La Maison hantée, de Shirley Jackson

« En réalité, la malheureuse a succombé à la haine. Elle s’est pendue. En haut de la tour de Hill House, d’après la rumeur – mais quand une maison possède une tour, je crois que la rumeur ne permettrait jamais qu’on se pende à un autre endroit. »
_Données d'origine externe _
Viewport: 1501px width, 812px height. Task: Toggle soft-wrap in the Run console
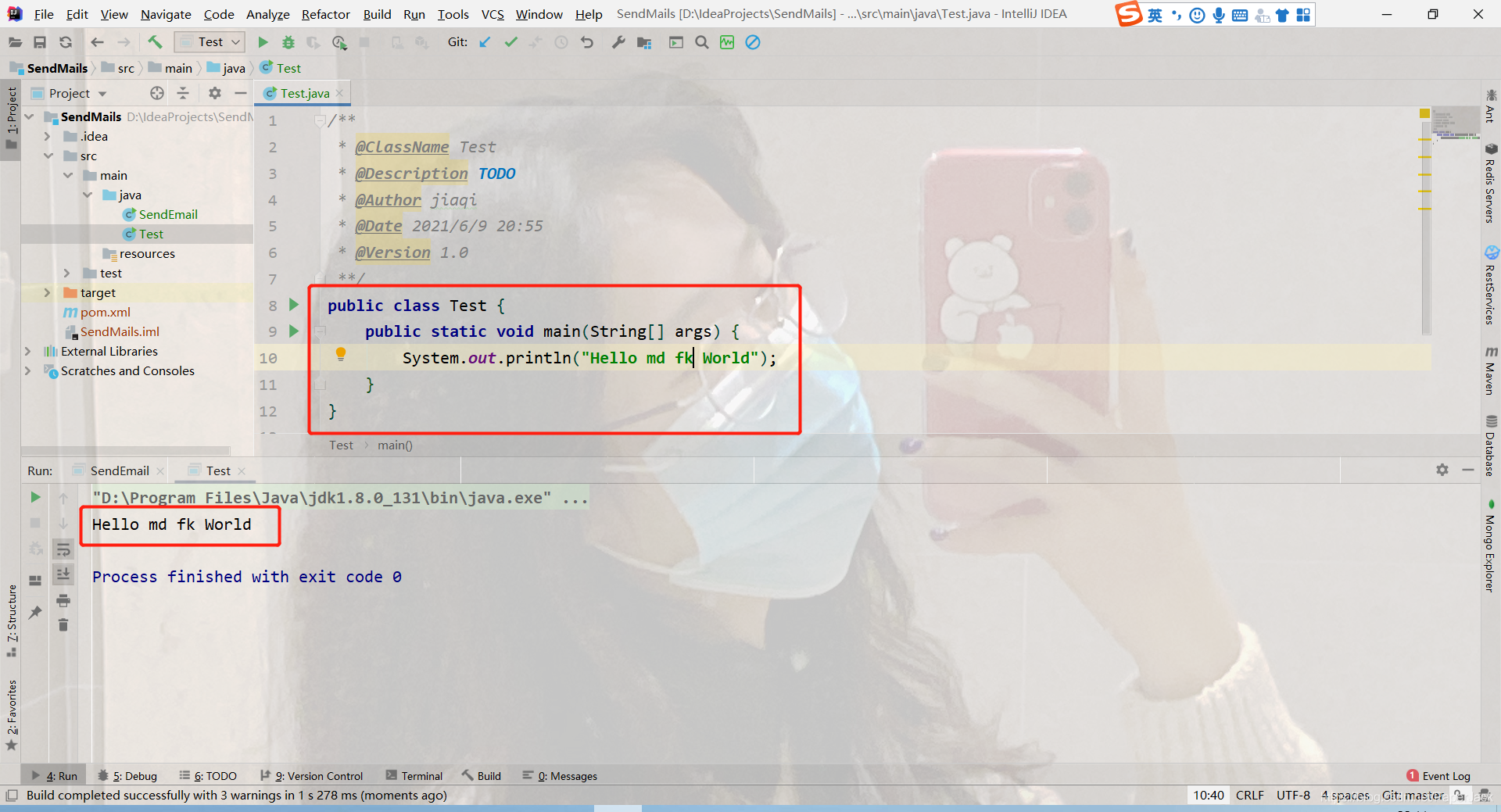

La Maison hantée (couverture)Shirley Jackson (1916-1965), grand-mère de l’illustrateur et auteur de bandes dessinées Myles Hyman (qui vient d’adapter La Loterie chez Casterman), a déjà été remarquée chez Rivages à l’occasion de la sortie de Nous avons toujours vécu au château, un roman magistral qui hésitait entre policier, onirisme et gothique. La Maison hantée, que Stephen King tient pour l’un des meilleurs romans fantastiques du XXe siècle, est à la fois d’un tout autre genre et dans sa lignée. La maison y est biscornue à souhaits avec des murs de travers, des escaliers dangereux, des salles où il est difficile de s’orienter et des portes qui se ferment sans cesse sans que l’on sache avec exactitude si la cause en est occulte ou humaine. Construite au XIXe siècle, elle a acquis un statut de « Maison hantée » et est plus ou moins abandonnée. Le docteur Montague est spécialiste des effets paranormaux et vient pour l’étudier accompagné de trois personnes triées sur le volet qu’il ne connait pas. Le fils des propriétaires et deux jeunes femmes. Les phénomènes étranges se bousculent. L’angoisse saisit principalement Eleanor et Theodora d’autant qu’elles sont victimes de faits mal intentionnées (l’une verra ses vêtements trempés de sang dans son armoire saccagée). Leurs deux chambres sont reliées entre elles par une salle de bains. Et nous allons voir que ce lien ténu va sans cesse se distordre à mesure que leur relation va devenir ambigu et chaotique, et ce jusqu’à un drame inéluctable. L’arrivée de la femme du docteur Montague et de l’un de ses amis va amplifier tout cela. Fanatique du spiritisme, elle va ébranler le fragile édifice humain et surtout tout remettre en doute, et fragiliser la plus fragile d’entre toutes. Luke, le fils du propriétaire, en sa condition de mâle, va lui amener la jalousie. Le roman dans la plus pure lignée gothique avec son écriture stylisée et précise est une plongée dans la psychologie des personnages. Surtout, après des premières pages innocentes, il devient de plus en plus maléfique. Shirley Jackson joue de cette rupture et de son habileté à mettre en place une atmosphère fantastique là où tout peut aussi s’expliquer de manière rationnelle. Surtout, elle offre une fin en apothéose qui quoi que pressentie n’en est pas moins effrayante. Effarant !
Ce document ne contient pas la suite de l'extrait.